Held jointly with The Friends of St Anne’s, this talk will be at St Anne’s Church, Kew, where the artist Johan Zoffany (1733–1810) is buried.
There is a big tomb at the east end of the graveyard marking the grave of John Zoffany (1733-1810), a painter who lived in Strand on the Green, and who seems to have enjoyed a somewhat stormy relationship with St Anne’s. An immigrant, born Johan Zoffanij, he first made his name as a theatrical painter, patronised by Garrick; he then made a fortune out of his portraits of the royal family. However, his lifestyle was so extravagant that he had to go off to India to make himself another fortune. One of his more famous pictures there, somewhat surprisingly, was a Last Supper, and on his return George III suggested that he paint another one for St Anne’s.
His choice of models was characteristically eccentric. Most of the disciples were appropriately local fishermen—all of whom would be known from then on by their apostolic names!—but he cast himself as St Peter, his own young wife as St John, and a prominent member of St Anne’s Vestry—a lawyer with whom he had quarrelled over making his will— as Judas Iscariot. (He had played a similar trick in his Indian painting.) St Anne’s refused to pay unless he agreed to repaint the figure; so Zoffany gave the painting to St George’s, Brentford. It can now be seen in St Paul’s, also in Brentford.

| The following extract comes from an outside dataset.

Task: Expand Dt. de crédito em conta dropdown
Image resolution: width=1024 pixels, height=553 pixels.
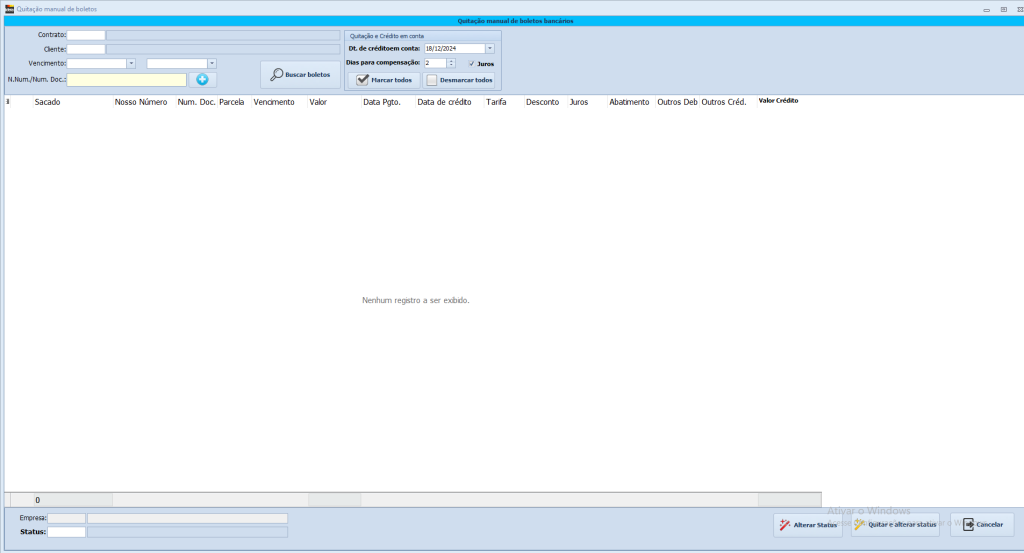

Frances Hughes is a freelance lecturer in Art & Theatre History for the National Association of Decorative & Fine Arts Societies (NADFAS), the National Trust and the National Portrait Gallery and tour guide at the Garrick Club. She is Chairman of the Irving Society and Chairman of the Henry Irving Foundation and from 1990 to 2010 was Hon. Sec of the Shakespeare Reading Society (founded in 1875). She spent 38 years in education (including 18 as a headteacher).
The cost for non-members is £4.00 but members of The Friends of St Anne’s and The Richmond Local History Society can attend for free.